Between 2003 and 2010 Schink sought out various locations on both the northern and southern hemispheres and recorded the sun’s course for exactly one hour. Each site created a different characteristic image in which the sun’s path appears as a dark diagonal line. The naked eye is unable to perceive the sun’s movement or the rotation of the earth; only the camera’s eye, open for a specific length of time, can affix the trace of light on the analog black- and- white film.
In the series ‘1 h‘ Schink develops the representation of the landscape in experimental and nonetheless genuinely photographic ways. In precise experimental procedures simply titled according to the latitude and longitude, length of exposure, and date, the trace of light inscribes itself onto the image.

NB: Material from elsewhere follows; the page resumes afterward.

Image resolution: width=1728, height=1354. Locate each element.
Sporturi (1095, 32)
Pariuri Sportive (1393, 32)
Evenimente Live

Schink alludes to American photographer Minor White’s photograph ‘Black Sun‘ from 1955, in which solarization was coincidentally produced, as well as the historical works of Hermann Krone, who captured the characteristic black bar of the sun’s path as early as 1888. Schink’s images recall the standards of objective, scientific documentation, travel photography, and the attempt to visually represent the invisible.
The positive reception of these aspects has led the artist into contemporary discussions of ‘Measuring the World‘ – after Daniel Kehlmann’s novel – in both the arts and in science. The works also take up the question of time, which seems simultaneously stopped and yet elapsing due to the long exposure. Schink also tackled the topic of the landscape as a space-time continuum in his earlier works, objectively documented, large-format color photographs. Hatje Cantz published a comprehensive book of the ‘1 h‘ series in 2010.